Sie nahmen einen Wagen und erreichten in kurzer Zeit die Rue de Grenelle und die Wohnung der Gräfin. Es war ein großes, massiv gebautes Haus; dennoch stand kein Portier am Tor, und im hohen Flur brannte nur ein ärmlich zu nennendes Lämpchen. Ebenso waren Treppe und Korridor nur spärlich erleuchtet. Doch fanden sie oben wenigstens einen Diener, an den sie sich wendeten.

„Ist Madame, die Gräfin, zu sprechen?“ fragte Kunz.

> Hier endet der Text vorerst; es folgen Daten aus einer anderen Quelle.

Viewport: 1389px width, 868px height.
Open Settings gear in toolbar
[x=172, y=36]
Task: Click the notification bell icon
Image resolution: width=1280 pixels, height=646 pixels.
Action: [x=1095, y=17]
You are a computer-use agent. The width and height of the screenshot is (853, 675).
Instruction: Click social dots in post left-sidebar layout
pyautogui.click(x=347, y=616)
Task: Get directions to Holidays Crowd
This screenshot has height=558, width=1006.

„Ja, für Sie beide, Monsieur“, antwortete der Mann, „sie befindet sich bereits im Salon. Die gnädigen Demoiselles sind bei ihr.“

„Sonst niemand?“

„O doch!“ antwortete der Diener unter einem listigen Augenzwinkern.

Kunz griff in die Tasche, zog ein Frankenstück hervor und gab es ihm.

„Wer?“ fragte er.

Der Diener, dem bei dem Geiz der Gräfin nur selten selbst ein so geringfügiges Geschenk in die Hand fließen mochte, verbeugte sich tief und antwortete:

„Graf Rallion, der Neffe. Danke sehr, Monsieur!“

„Bereits lange hier?“

„Nein, vor fünf Minuten erst gekommen.“

„Melden Sie mich und Monsieur, den Lieutenant von Königsau.“

Der Domestike gehorchte dieser Weisung, und dann traten die beiden ein.

Der Salon war ein ziemlich großes Gemach mit Möbeln, welche früher sicher reich und kostbar gewesen waren, jetzt aber nur noch an eine glänzende Vergangenheit zu erinnern vermochten. Auf dem Tisch, welcher in der Mitte stand, brannten zwei Kerzen auf einem sechsarmigen Leuchter. Das gab ein sehr spärliches Licht, und darum hatten sich die anwesenden Personen ganz nahe um diesen Leuchter gruppiert. Sie erhoben sich, als die beiden Deutschen eintraten.

Der Blick Gebhards von Königsau fiel zunächst auf die Gräfin, die ihm am nächsten stand. Sie war eine nicht sehr hohe, aber wie es schien, sehr bewegliche Dame, im Anfang der sechziger Jahre, mit scharfem Gesicht und ebenso scharfen, dunkel glühenden Augen. Gebhard gab seinem Freund recht, sie mußte früher sehr hübsch, wohl gar schön gewesen sein und schien noch heute ein Etwas in Blick, Bewegung und Miene zu besitzen, was auf Sieg berechnet zu sein schien.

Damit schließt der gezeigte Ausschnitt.